Problem statement - Format everything from the line containing "Identify the location" down to the end of the records as a numbered list, leaving out blank lines and any pictures.

-- Exercise materials follows --

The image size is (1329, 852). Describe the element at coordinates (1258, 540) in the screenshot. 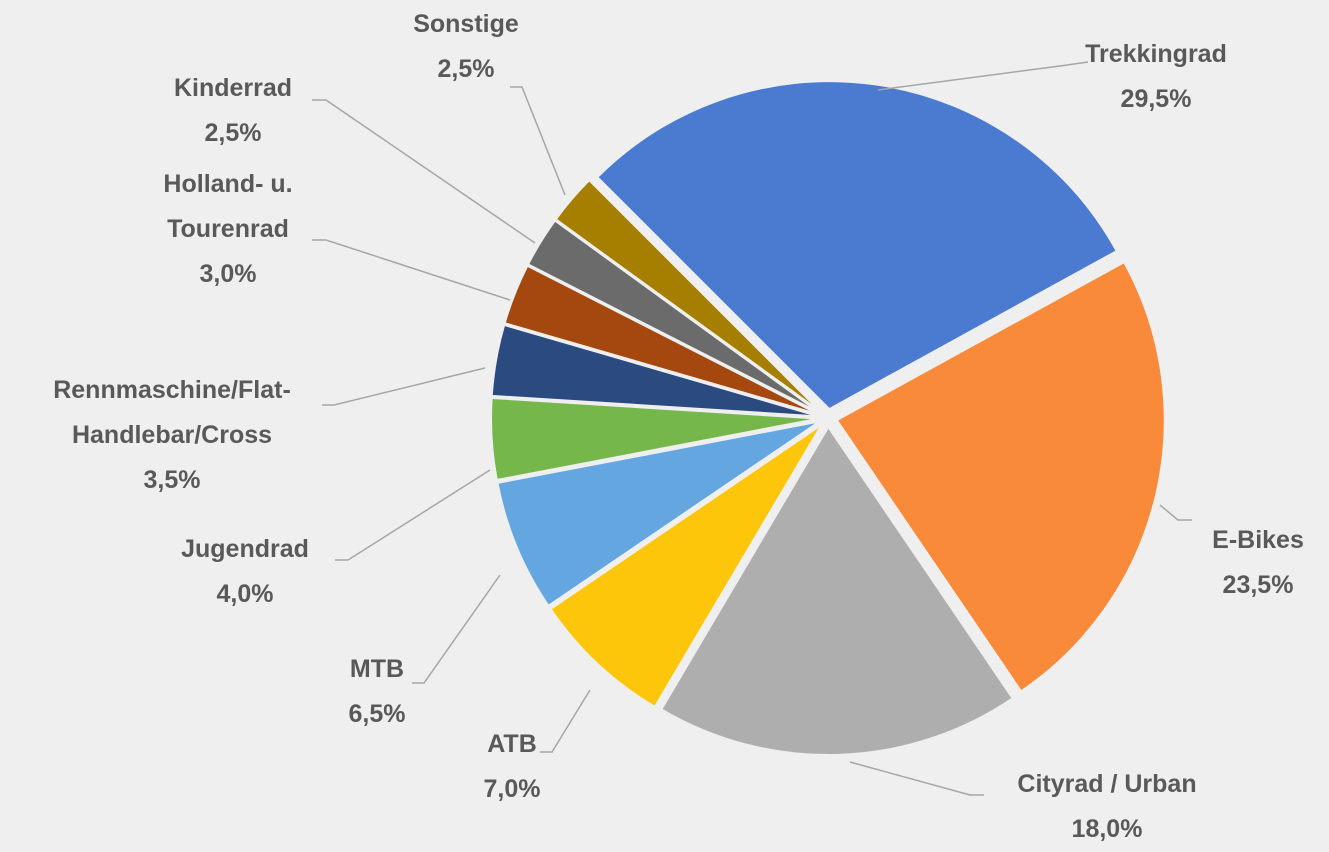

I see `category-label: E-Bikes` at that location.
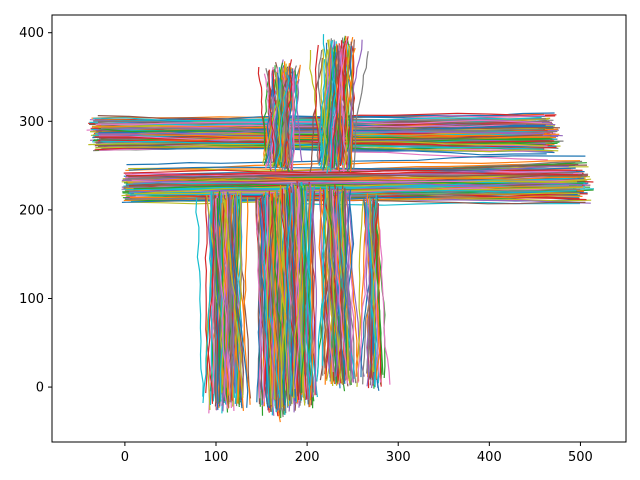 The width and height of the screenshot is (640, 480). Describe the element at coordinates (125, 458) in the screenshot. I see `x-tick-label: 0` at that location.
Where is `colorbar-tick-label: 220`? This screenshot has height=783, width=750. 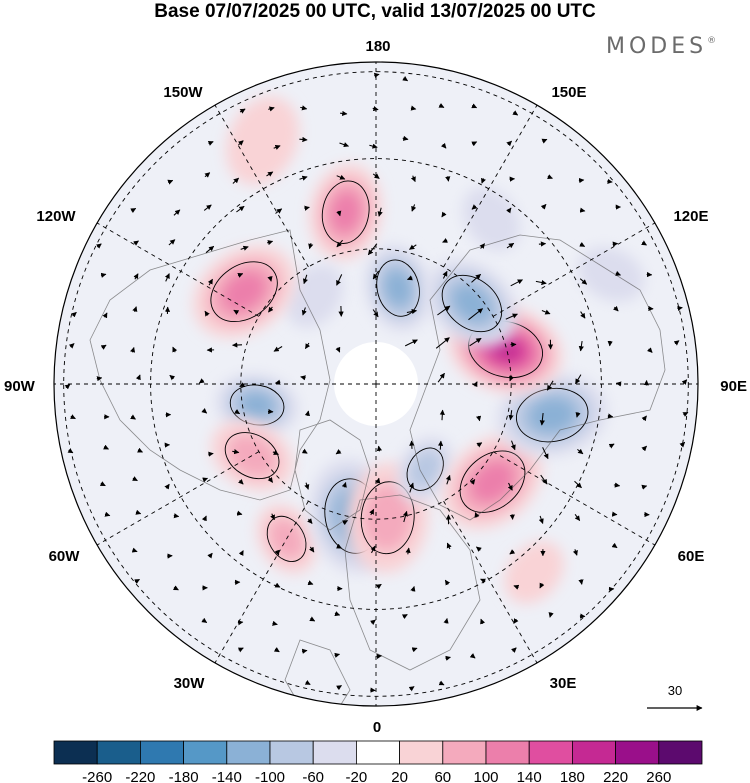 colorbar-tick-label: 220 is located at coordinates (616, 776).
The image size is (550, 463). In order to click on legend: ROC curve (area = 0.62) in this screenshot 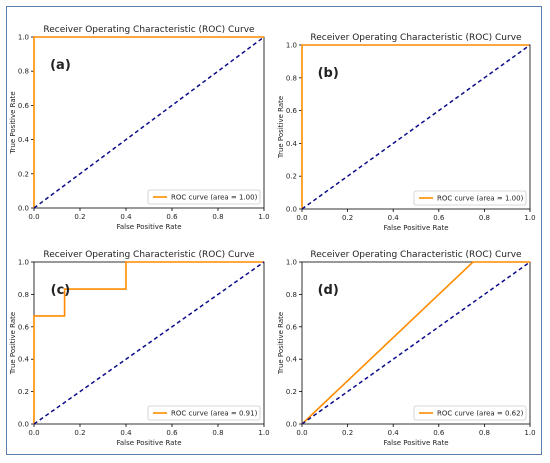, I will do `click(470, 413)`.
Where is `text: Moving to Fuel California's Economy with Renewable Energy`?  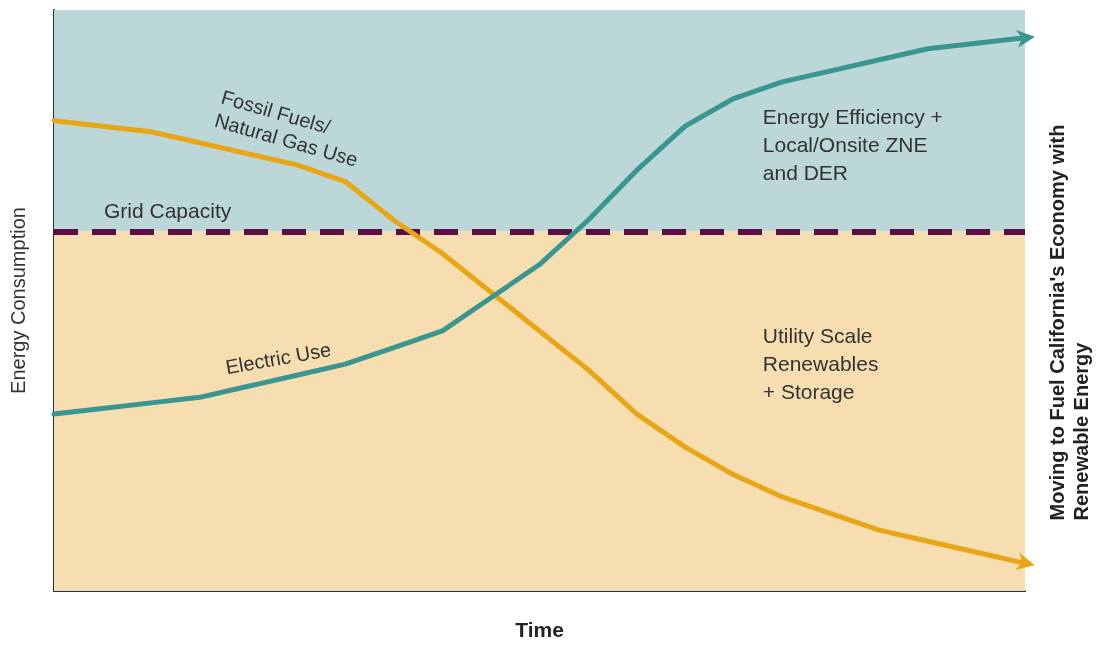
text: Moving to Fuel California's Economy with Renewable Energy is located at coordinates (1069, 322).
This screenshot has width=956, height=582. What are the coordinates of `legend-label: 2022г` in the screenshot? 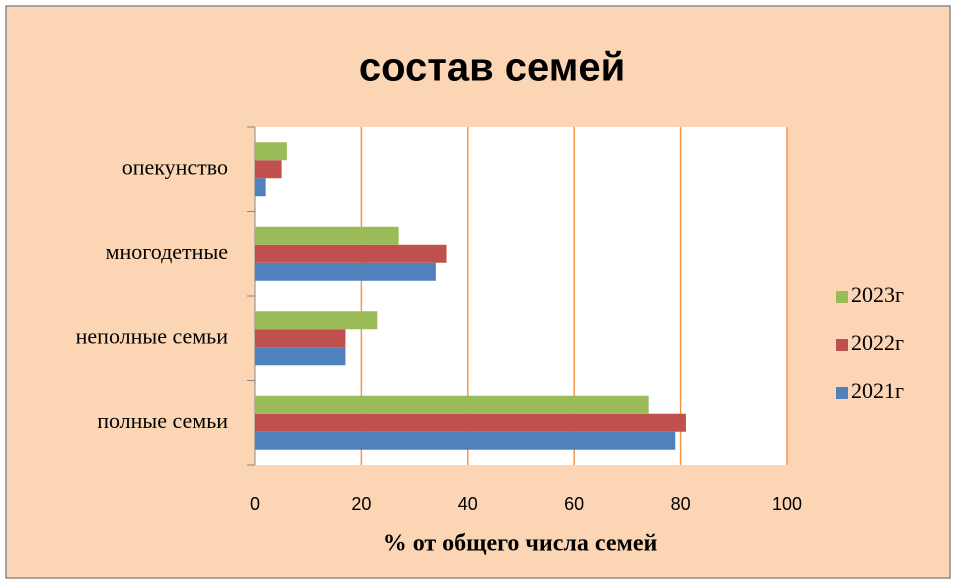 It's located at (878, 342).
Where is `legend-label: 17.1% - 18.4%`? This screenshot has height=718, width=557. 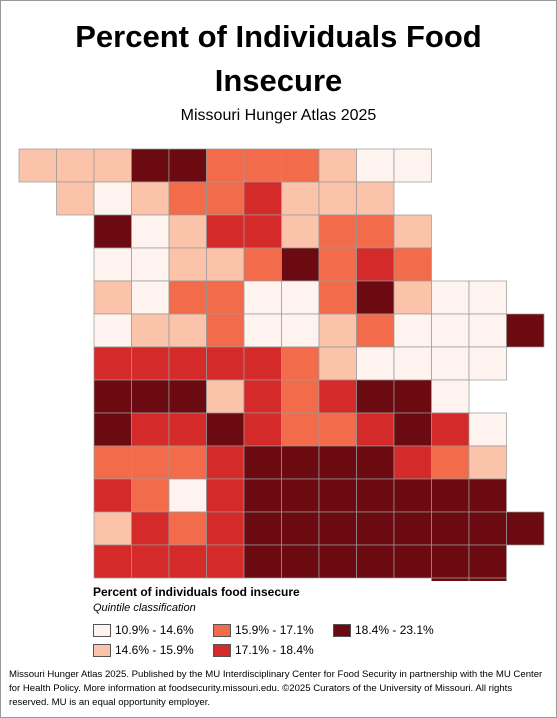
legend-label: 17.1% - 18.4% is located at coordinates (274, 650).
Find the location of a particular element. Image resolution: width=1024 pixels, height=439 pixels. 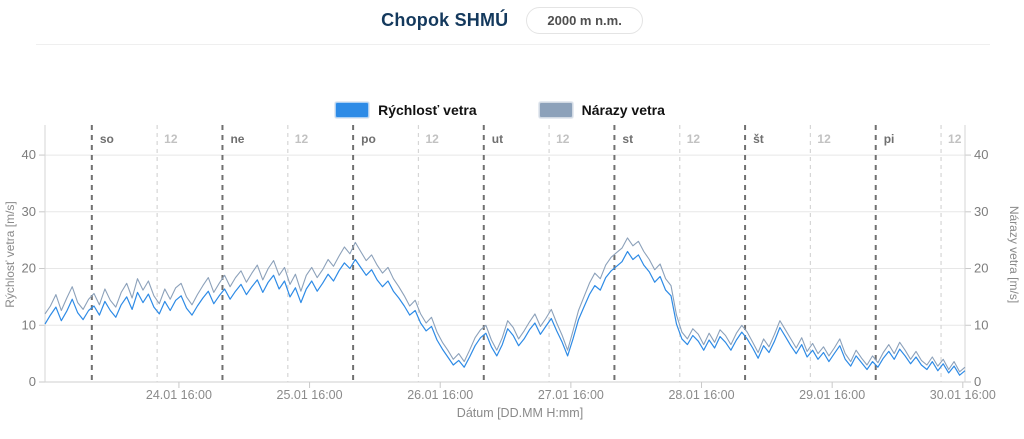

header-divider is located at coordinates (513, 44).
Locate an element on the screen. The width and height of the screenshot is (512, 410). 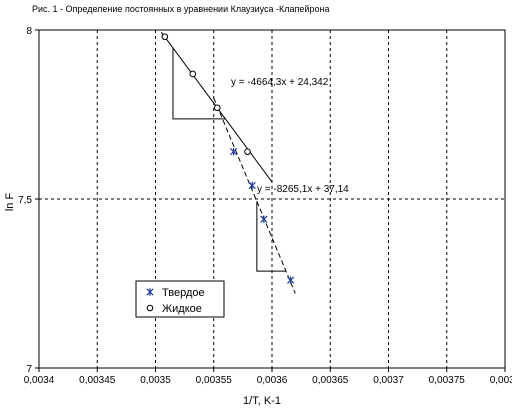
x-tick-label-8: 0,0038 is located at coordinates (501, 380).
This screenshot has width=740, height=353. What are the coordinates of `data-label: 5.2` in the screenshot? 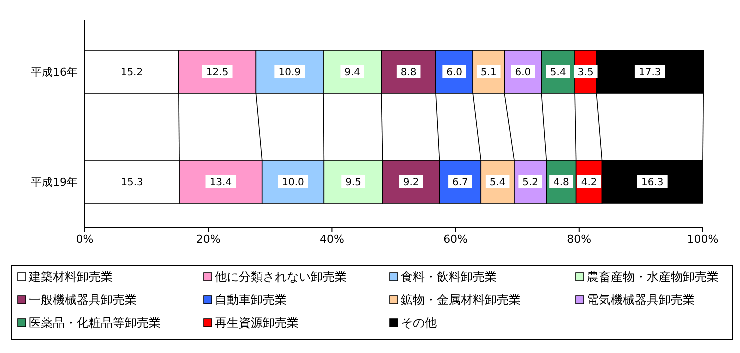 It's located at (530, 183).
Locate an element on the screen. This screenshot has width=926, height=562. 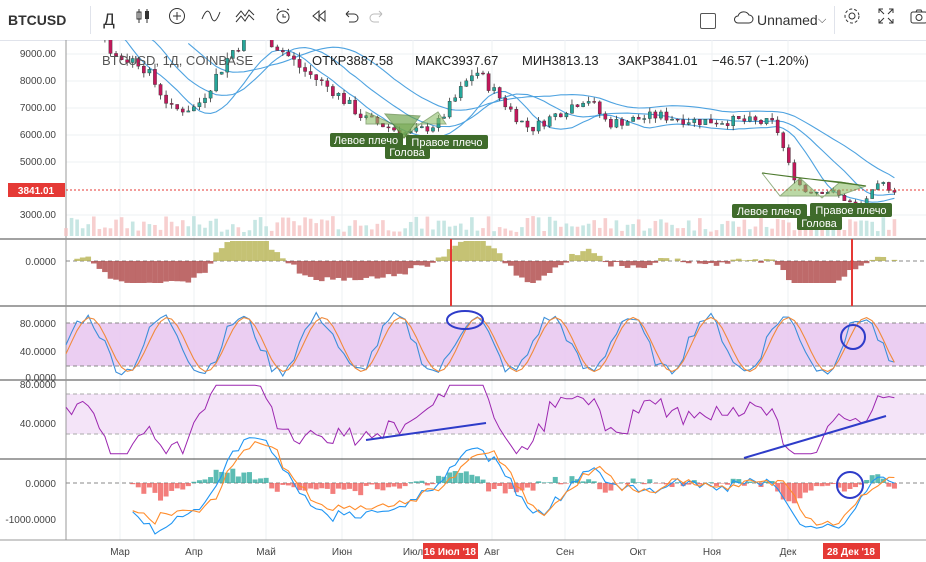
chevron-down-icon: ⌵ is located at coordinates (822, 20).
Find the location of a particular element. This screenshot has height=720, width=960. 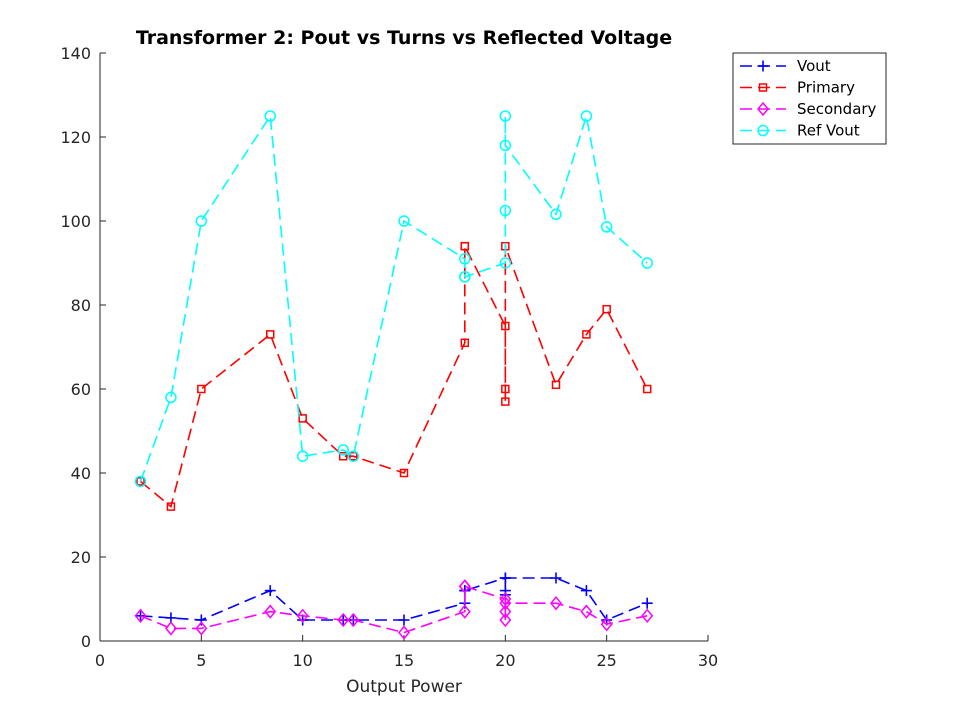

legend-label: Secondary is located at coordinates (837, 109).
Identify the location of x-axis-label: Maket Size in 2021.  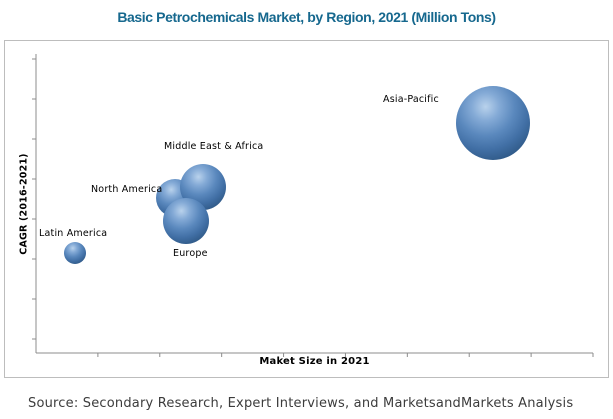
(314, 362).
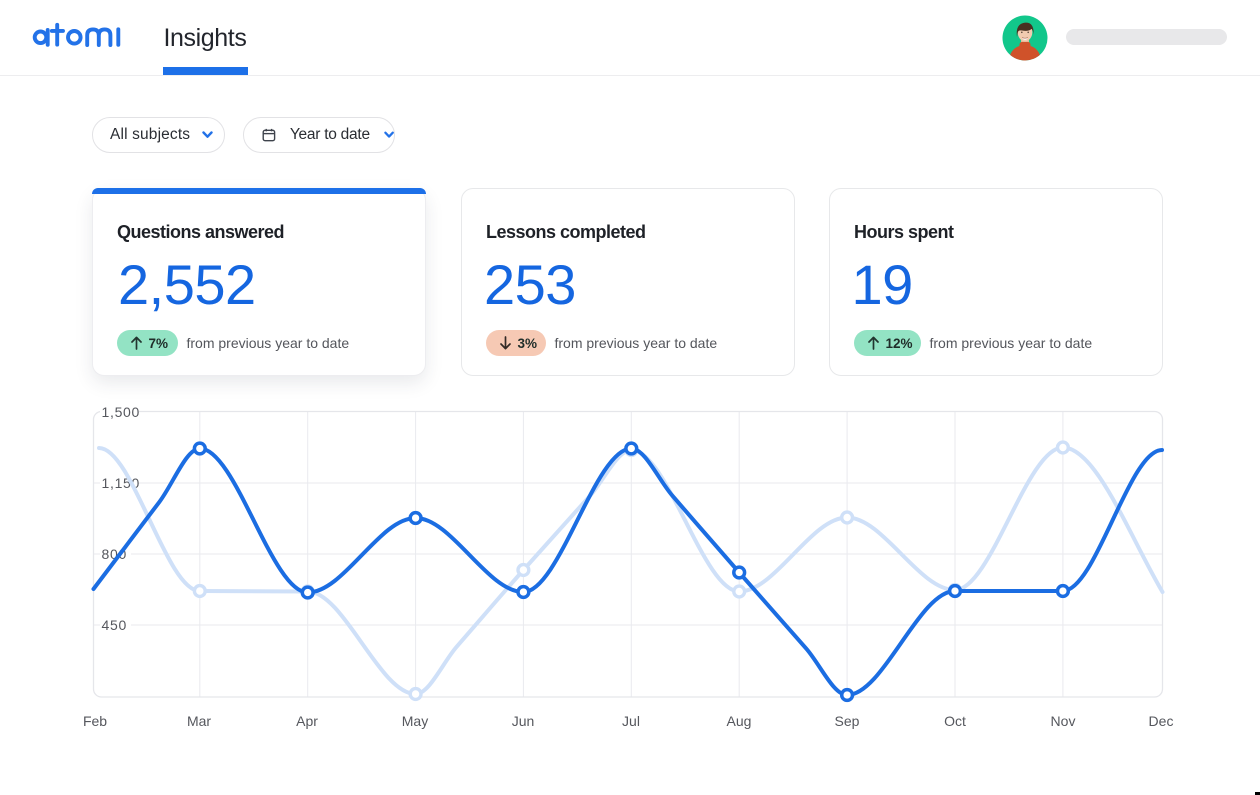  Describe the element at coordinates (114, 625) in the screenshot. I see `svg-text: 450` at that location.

-- Exercise materials concluded --

Written answer -
1. Identify the location of x-axis-label: Maket Size in 2021.  
2. (314, 362).
3.   Describe the element at coordinates (114, 625) in the screenshot. I see `svg-text: 450` at that location.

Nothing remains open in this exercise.